Picnic outside - trying out the cooked ham from Cheam for the first time. Not bad at all with a good flavour, although with the rather dense texture that comes with shrink wrapping. Followed up by an excursion to Apsley House, which the clutch of taxi drivers outside the Tate decided was probably open. Extraordinary place, with much celebration of another couple of big egos, Wellington and Napoleon, whom I learn were born in the same year. Big egos, to my mind, to want to have life size portraits of oneself all over the place. Taken to the length in the case of Napoleon of having a larger than life naked statue of himself as Mars by Canova, now standing at the bottom of the very flashy main staircase in the town house of his nemesis. How the mighty have fallen. One classy painting of a pope by Velazquez and one interesting painting of Napoleon's dodgy sister Pauline by Lefevre.
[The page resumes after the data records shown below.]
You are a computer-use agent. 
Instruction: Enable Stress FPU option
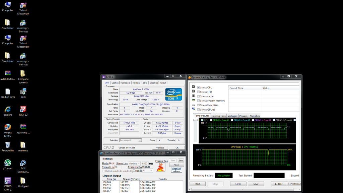click(198, 92)
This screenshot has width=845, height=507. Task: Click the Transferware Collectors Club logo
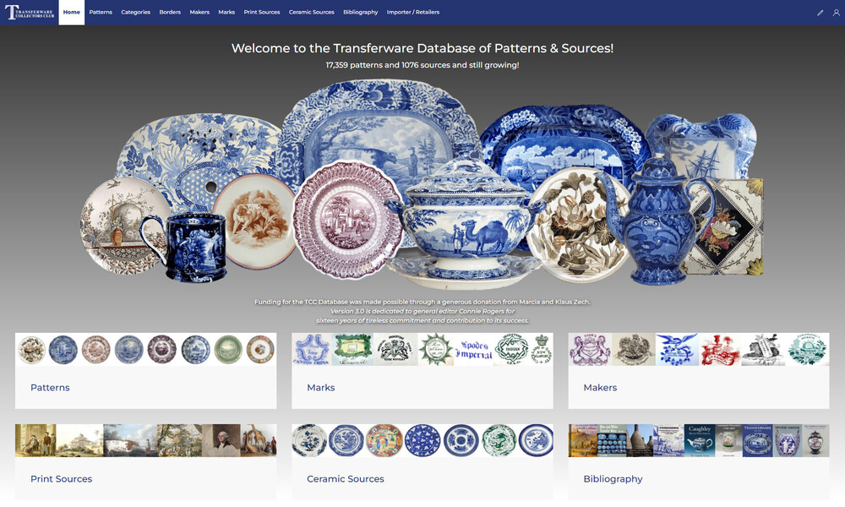point(30,12)
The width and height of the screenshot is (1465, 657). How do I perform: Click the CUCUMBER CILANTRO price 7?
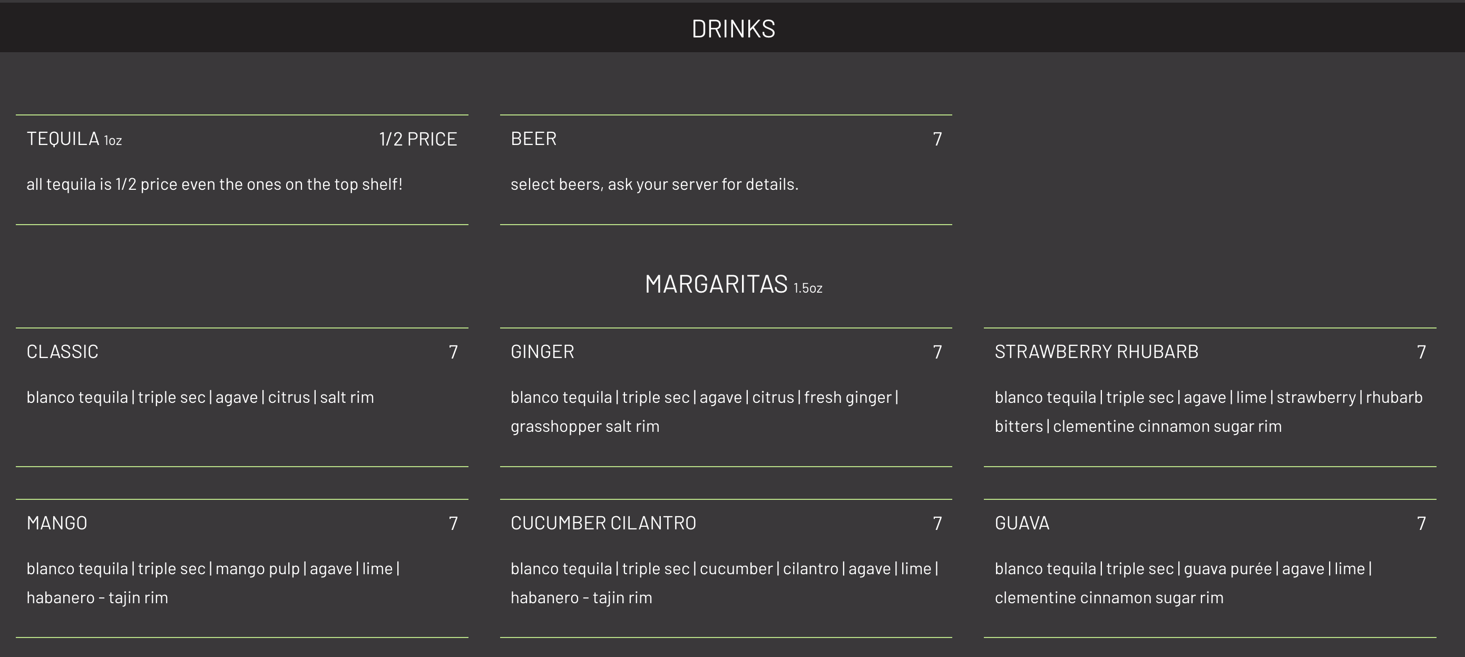click(937, 523)
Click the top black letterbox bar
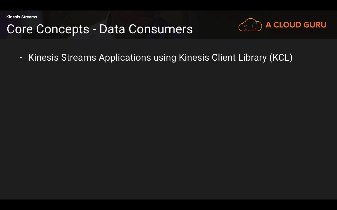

In fact, quite a few decent pictures by this chap. And pots of fancy silverware, a lot of it intended to decorate banqueting tables. Real show-off stuff. Rather gross. But one centrepeice was rather fun: a divorce present from Napoleon to Josephine in the form of an Egyptian flavoured service and a huge long model of an Egyptian temple to use as a table centrepeice. The ticket says she refused the present.

Wound up with a quick visit to the rose gardens at that end of Hyde Park. Must have been good a few weeks ago. Must try and go at the right time next year.

PS some nice flower beds at the Tate. Including some rather good flowers which BIL identified as Cosmos. I had never heard of them before but Mr G. certainly had. Pots of hits. Pots of flowers even.